Air Mata Fitra oleh Hairul Jakarta

Air Mata Fitra

"Abi, Fitra kangen. Mau tlp." Tersentak aku membaca tiga kali sms itu masuk dalam tiga menit berurutan dan satu kali misscall dari nomor yang sama, nomor asrama tempat anakku belajar.
Aku paham untuk secepatnya mengontak nomor tersebut dan minta dipanggilkan Fitra.
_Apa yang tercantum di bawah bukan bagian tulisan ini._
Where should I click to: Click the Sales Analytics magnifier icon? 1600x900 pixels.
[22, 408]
"Assalamualaikum, abi sehat?" Pertanyaannya tentang kesehatanku saja sudah menggetarkan jiwaku. Fitra perhatian betul terhadapku padahal baru duduk di kelas delapan. Aku merasa tidak mendapatkan perhatian serupa dari dua kakaknya yang sudah semester delapan dan sepuluh. Apakah ini karena faktor Fitra wanita atau karena pengaruh didikan di pesantren yang terkenal dengan semboyan manajemen kalbu.
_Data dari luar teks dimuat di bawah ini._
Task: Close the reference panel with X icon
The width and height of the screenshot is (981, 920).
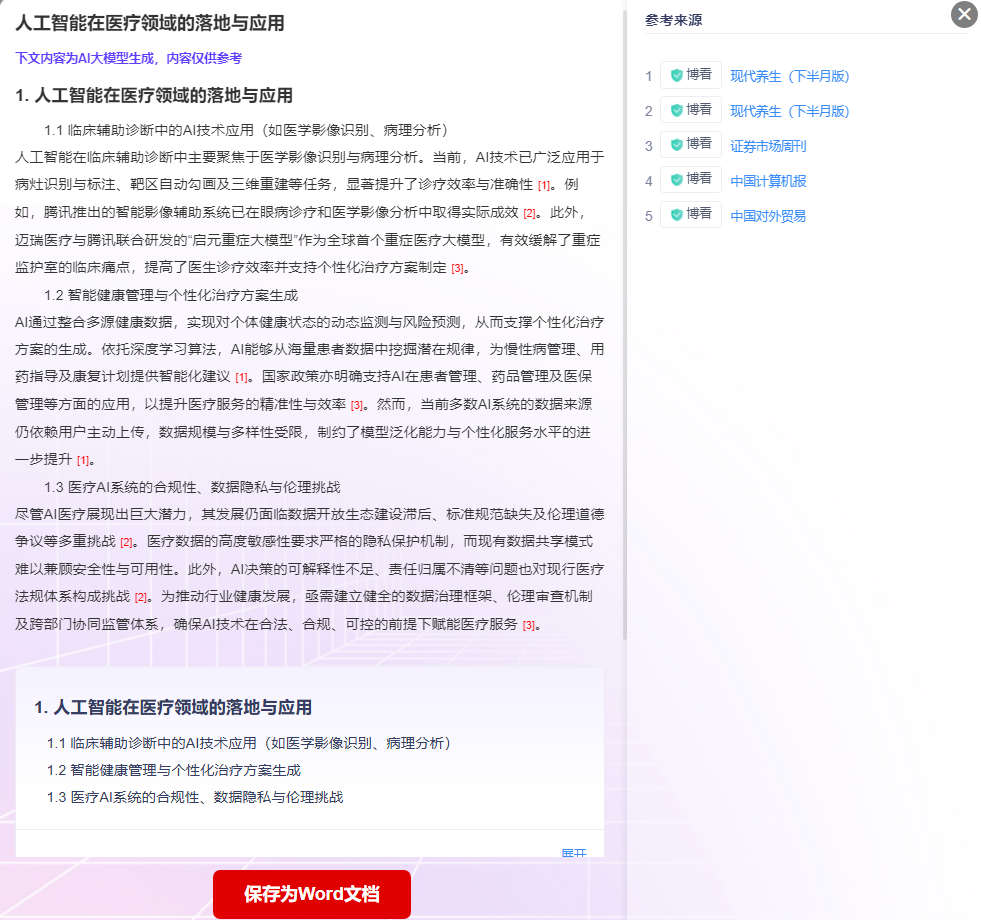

"Fitra kangen, Bi" terdengar suara lirih diselingi sesenggukan.
"Ya, abi juga kangen Fitra," jawabku sesenggukan tak kuasa menahan air mata.
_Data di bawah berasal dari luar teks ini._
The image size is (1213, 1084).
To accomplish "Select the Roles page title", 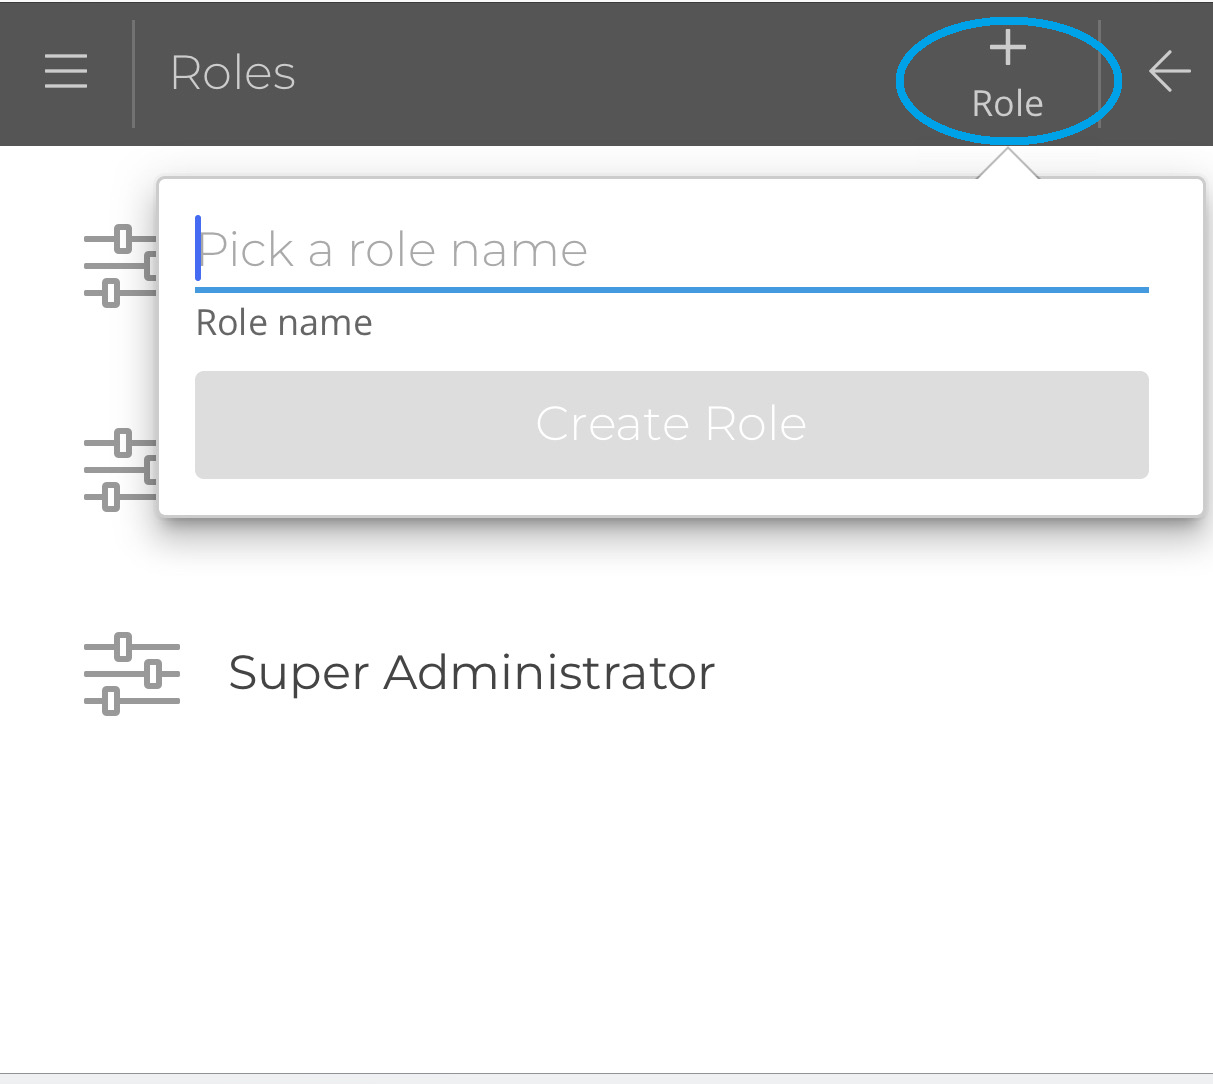I will (x=232, y=71).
Berkecamuk rasa di dadaku mendengar tangisan kangennya.
"Mudah-mudahan abi sehat terus ya," suaranya terdengar pelan nyaris tak terdengar apalagi diiringi dengan sesenggukan. Air mata kian tak dapat kubendung.  Aku merasakan anak ini sangat dekat dan perhatian terhadapku melebihi dari yang kudapatkan dari kedua kakaknya.
"Ya, Fitra juga semoga sehat, rajin belajar. Abi doakan Fitra jadi anak solihah," derai air mataku kian deras. Bukan kata-kata yang membuat makna. Tapi aku merasa kedekatan kami berdualah yang memberi makna komunikasi kami.
"Abi, doakan Fitra ya,..." suara terdengar lagi diiringi tangisan. Kata-kata kelanjutannya tak lagi jelas kudengar karena tangisan yang mengiringinyalah yang kudengar.
"Ya, Fitra. Ya," hanya kata-kata itu yang kuucapkan berulang menjawab kata-katanya yang kian tak jelas ditelingaku karena isak tangisnya gak juga reda. Akupun kian larut dalam isak tangis.
"Abi tidak ke Bandung?" tanyanya sambil masih diiringi isak tangis.
"Ya, maaf Fitra. Abi tidak bisa ke Bandung karena ada tugas tambahan di kantor Minggu ini," aku mencoba meredakan rasa kecewanya karena aku tak menjenguknya. Pekerjaan tambahan di kantor hari Minggu tak bisa kutinggal sebagai rasa tanggungjawabku untuk mempersiapkan audit besok.
"Ya, tidak apa-apa, Bi. Doakan Fitra ya. Assalamualaikum," Fitra mengakhiri telponnya. Dari suara anak-anak disekitarnya aku paham mungkin banyak teman-temannya juga yang ingin menggunakan telpon asrama ini.
"Waalaikumsalam," jawabku mengakhiri telpon.
Perbincangan dengan Fitra di telpon telah berakhir. Tapi tidak dengan isak tangis dan air mataku. Doa, perhatian dan kedekatan Fitra terhadapku menambah kenikmatan yang kurasa. Betapa tidak. Fitra mau dan betah saja di pesantren merupakan kenikmatan tersendiri buatku. Kenikmatan ini kian bertambah ketika ia menceritakan kegiatannya di pesantren. Ia sudah hapal dua juz Al Quran, salat tahajjud dan dhuha, puasa Senin Kamis dan kegiatan ibadah rutin lainnya. Aku terharu sekaligus terpacu. Anakku yang baru kelas delapan sudah banyak merutinkan sesuatu yang belum bisa kukerjakan. Kedua kakaknyapun di rumah ibadahnya sudah banyak ketinggalan darinya yang ada di pesantren.
Dhuha pagi ini adalah dhuha yang berderai air mata. Air mata Fitra.